My preferred approach is to store large data in a object or blob store,
like S3, which is usually an easy HTTP PUT or similar, and then send
the URL only via message queue. This gives you the best of both worlds.
In the past, we stored large files in the file system. This also works
very well ;-).
That said, there's nothing inherently wrong with sending "large data"
over AMQP, and no need to add an additional system like Kafka.
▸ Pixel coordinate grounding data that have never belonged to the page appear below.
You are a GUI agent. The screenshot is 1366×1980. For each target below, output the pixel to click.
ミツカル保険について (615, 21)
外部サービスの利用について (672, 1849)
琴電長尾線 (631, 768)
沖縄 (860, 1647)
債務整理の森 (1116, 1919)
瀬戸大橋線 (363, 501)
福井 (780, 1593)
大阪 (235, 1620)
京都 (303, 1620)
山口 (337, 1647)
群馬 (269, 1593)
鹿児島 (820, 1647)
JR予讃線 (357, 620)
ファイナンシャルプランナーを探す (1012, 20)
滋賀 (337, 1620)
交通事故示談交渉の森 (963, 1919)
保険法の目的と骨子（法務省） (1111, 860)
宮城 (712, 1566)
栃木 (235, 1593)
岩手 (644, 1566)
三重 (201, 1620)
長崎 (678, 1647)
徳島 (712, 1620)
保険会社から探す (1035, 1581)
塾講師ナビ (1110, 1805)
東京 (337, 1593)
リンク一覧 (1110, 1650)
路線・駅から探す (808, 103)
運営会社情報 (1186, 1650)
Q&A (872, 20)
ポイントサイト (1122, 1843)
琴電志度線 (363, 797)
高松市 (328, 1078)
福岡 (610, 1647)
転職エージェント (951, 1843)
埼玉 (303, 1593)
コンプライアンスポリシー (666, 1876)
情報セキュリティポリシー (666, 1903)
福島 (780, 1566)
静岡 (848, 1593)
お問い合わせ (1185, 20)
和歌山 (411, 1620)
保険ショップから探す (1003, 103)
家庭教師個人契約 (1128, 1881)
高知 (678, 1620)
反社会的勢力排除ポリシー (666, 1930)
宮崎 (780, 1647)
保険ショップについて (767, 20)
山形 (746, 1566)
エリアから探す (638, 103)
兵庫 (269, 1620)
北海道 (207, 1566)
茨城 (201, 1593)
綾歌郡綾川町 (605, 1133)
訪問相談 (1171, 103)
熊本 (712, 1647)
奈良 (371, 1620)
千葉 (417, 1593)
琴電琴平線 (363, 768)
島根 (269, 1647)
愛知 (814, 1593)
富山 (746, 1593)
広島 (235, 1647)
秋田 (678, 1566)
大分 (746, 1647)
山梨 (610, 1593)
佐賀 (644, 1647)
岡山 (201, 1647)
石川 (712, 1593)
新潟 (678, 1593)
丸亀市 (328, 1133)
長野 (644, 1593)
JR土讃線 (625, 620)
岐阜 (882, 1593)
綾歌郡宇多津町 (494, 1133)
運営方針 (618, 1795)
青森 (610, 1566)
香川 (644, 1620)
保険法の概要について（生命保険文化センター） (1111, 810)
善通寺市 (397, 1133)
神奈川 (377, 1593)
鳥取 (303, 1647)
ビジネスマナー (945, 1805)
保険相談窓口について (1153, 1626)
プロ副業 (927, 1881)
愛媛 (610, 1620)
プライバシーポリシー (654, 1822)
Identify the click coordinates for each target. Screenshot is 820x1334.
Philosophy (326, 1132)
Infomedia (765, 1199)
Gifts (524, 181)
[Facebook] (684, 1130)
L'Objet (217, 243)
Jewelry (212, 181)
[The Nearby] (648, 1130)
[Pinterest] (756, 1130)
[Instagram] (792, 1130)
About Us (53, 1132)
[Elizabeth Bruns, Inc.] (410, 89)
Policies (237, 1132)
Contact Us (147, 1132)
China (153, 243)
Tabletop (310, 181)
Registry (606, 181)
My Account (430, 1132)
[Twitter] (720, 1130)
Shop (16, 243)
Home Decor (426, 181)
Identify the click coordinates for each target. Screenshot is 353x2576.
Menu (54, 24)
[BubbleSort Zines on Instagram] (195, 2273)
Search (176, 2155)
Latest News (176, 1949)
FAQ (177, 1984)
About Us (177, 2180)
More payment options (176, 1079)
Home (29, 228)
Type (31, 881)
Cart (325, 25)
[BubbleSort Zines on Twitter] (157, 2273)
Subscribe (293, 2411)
You
just need to bear a few things in mind.
https://github.com/rabbitmq/rabbitmq-server/pull/1812
in deps/rabbit_common/include/rabbit.hrl#L256
-define(MAX_MSG_SIZE, 536870912).
- max message size is limited to (currently) 0,5GiB and defaults to
~ 128MiB
- very large files can be split into chunks and sent individually
- you can set queue length and size restrictions to avoid blowing
your system up, but ensure producers use publisher confirms
- use a lazy queue, the data will be stored on disk, not memory
- use a dedicated queue just for these messages, or even a dedicated
rabbitmq instance
- don't use clustering or mirrored queues as the large data needs to
be copied everywhere which is very inefficient and expensive, and
blocks up the distribution channels
If your volume of messages is both low, and infrequent, you will
get away with this just fine, without adding another tech stack.
A+
Dave